### Problem to solve
Copy out all the data below, swapping every "Where should I click to" for "Where do I click to" and leaving the rest untouched.

### Listed records
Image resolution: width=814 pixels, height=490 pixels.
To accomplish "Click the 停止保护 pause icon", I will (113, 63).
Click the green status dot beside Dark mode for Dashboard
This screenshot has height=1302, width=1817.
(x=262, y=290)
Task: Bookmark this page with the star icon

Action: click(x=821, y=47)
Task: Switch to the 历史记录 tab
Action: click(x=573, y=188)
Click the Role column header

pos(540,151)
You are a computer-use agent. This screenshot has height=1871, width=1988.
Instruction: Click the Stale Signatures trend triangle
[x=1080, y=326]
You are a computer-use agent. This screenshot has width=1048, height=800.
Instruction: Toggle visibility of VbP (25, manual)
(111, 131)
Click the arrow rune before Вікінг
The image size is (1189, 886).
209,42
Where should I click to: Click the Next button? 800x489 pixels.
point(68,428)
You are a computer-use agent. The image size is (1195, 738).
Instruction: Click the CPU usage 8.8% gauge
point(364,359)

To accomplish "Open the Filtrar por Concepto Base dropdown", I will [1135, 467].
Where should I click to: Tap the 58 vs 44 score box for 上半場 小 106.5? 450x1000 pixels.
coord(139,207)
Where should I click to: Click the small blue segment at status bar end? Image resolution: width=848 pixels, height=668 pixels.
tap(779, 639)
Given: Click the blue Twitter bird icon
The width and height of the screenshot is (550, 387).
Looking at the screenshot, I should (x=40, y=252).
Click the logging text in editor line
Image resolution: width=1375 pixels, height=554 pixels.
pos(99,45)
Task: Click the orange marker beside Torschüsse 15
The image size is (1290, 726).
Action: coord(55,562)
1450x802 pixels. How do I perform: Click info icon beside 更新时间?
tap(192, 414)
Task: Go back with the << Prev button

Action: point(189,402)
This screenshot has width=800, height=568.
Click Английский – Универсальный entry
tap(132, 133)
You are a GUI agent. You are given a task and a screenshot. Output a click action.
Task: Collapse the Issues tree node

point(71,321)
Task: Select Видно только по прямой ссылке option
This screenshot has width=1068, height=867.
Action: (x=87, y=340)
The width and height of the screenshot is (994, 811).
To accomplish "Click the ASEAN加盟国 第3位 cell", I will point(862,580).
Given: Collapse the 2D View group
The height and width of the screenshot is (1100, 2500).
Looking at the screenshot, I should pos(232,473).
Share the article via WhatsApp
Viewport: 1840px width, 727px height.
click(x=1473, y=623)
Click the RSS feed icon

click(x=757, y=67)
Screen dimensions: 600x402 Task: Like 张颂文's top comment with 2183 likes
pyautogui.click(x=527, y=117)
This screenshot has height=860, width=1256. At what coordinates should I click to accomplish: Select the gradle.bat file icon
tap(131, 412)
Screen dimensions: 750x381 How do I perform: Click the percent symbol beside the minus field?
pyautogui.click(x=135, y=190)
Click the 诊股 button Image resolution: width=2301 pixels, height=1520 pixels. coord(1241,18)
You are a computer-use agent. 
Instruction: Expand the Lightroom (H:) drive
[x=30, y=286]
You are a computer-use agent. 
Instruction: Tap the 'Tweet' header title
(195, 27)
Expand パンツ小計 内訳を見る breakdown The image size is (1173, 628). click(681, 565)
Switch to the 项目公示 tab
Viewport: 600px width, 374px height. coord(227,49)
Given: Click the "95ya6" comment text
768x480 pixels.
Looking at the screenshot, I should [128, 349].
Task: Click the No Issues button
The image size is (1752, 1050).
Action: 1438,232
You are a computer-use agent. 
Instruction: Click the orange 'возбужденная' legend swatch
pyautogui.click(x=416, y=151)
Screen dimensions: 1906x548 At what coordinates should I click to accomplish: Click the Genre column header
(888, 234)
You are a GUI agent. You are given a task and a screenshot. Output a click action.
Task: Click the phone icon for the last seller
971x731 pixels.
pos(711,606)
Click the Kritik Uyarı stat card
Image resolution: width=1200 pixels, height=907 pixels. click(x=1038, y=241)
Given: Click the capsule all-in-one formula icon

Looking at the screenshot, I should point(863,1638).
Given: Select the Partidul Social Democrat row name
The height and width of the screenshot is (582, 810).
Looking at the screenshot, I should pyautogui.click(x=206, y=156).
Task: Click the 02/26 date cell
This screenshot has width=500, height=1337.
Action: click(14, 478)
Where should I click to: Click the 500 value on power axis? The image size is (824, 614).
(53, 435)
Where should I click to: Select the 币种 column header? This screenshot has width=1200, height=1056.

### Written answer
Image resolution: width=814 pixels, height=490 pixels.
To accomplish "Click the 停止保护 pause icon", I will (113, 63).
Click the green status dot beside Dark mode for Dashboard
This screenshot has height=1302, width=1817.
(x=262, y=290)
Task: Bookmark this page with the star icon

Action: click(x=821, y=47)
Task: Switch to the 历史记录 tab
Action: click(x=573, y=188)
Click the Role column header

pos(540,151)
You are a computer-use agent. This screenshot has height=1871, width=1988.
Instruction: Click the Stale Signatures trend triangle
[x=1080, y=326]
You are a computer-use agent. This screenshot has width=1048, height=800.
Instruction: Toggle visibility of VbP (25, manual)
(111, 131)
Click the arrow rune before Вікінг
The image size is (1189, 886).
209,42
Where do I click to: Click the Next button? 800x489 pixels.
point(68,428)
You are a computer-use agent. The image size is (1195, 738).
Instruction: Click the CPU usage 8.8% gauge
point(364,359)

To accomplish "Open the Filtrar por Concepto Base dropdown", I will [1135, 467].
Where do I click to: Tap the 58 vs 44 score box for 上半場 小 106.5? 450x1000 pixels.
coord(139,207)
Where do I click to: Click the small blue segment at status bar end? Image resolution: width=848 pixels, height=668 pixels.
tap(779, 639)
Given: Click the blue Twitter bird icon
The width and height of the screenshot is (550, 387).
Looking at the screenshot, I should (x=40, y=252).
Click the logging text in editor line
Image resolution: width=1375 pixels, height=554 pixels.
pos(99,45)
Task: Click the orange marker beside Torschüsse 15
The image size is (1290, 726).
Action: coord(55,562)
1450x802 pixels. How do I perform: Click info icon beside 更新时间?
tap(192, 414)
Task: Go back with the << Prev button

Action: point(189,402)
This screenshot has width=800, height=568.
Click Английский – Универсальный entry
tap(132, 133)
You are a GUI agent. You are given a task and a screenshot. Output a click action.
Task: Collapse the Issues tree node

point(71,321)
Task: Select Видно только по прямой ссылке option
This screenshot has width=1068, height=867.
Action: (x=87, y=340)
The width and height of the screenshot is (994, 811).
To accomplish "Click the ASEAN加盟国 第3位 cell", I will point(862,580).
Given: Collapse the 2D View group
The height and width of the screenshot is (1100, 2500).
Looking at the screenshot, I should pos(232,473).
Share the article via WhatsApp
Viewport: 1840px width, 727px height.
click(x=1473, y=623)
Click the RSS feed icon

click(x=757, y=67)
Screen dimensions: 600x402 Task: Like 张颂文's top comment with 2183 likes
pyautogui.click(x=527, y=117)
This screenshot has height=860, width=1256. At what coordinates should I click to accomplish: Select the gradle.bat file icon
tap(131, 412)
Screen dimensions: 750x381 How do I perform: Click the percent symbol beside the minus field?
pyautogui.click(x=135, y=190)
Click the 诊股 button Image resolution: width=2301 pixels, height=1520 pixels. coord(1241,18)
You are a computer-use agent. 
Instruction: Expand the Lightroom (H:) drive
[x=30, y=286]
You are a computer-use agent. 
Instruction: Tap the 'Tweet' header title
(195, 27)
Expand パンツ小計 内訳を見る breakdown The image size is (1173, 628). click(681, 565)
Switch to the 项目公示 tab
Viewport: 600px width, 374px height. coord(227,49)
Given: Click the "95ya6" comment text
768x480 pixels.
Looking at the screenshot, I should [128, 349].
Task: Click the No Issues button
The image size is (1752, 1050).
Action: 1438,232
You are a computer-use agent. 
Instruction: Click the orange 'возбужденная' legend swatch
pyautogui.click(x=416, y=151)
Screen dimensions: 1906x548 At what coordinates should I click to accomplish: Click the Genre column header
(888, 234)
You are a GUI agent. You are given a task and a screenshot. Output a click action.
Task: Click the phone icon for the last seller
971x731 pixels.
pos(711,606)
Click the Kritik Uyarı stat card
Image resolution: width=1200 pixels, height=907 pixels. click(x=1038, y=241)
Given: Click the capsule all-in-one formula icon

Looking at the screenshot, I should point(863,1638).
Given: Select the Partidul Social Democrat row name
The height and width of the screenshot is (582, 810).
Looking at the screenshot, I should pyautogui.click(x=206, y=156).
Task: Click the 02/26 date cell
This screenshot has width=500, height=1337.
Action: click(14, 478)
Where do I click to: Click the 500 value on power axis? The image size is (824, 614).
(53, 435)
Where do I click to: Select the 币种 column header? This screenshot has width=1200, height=1056.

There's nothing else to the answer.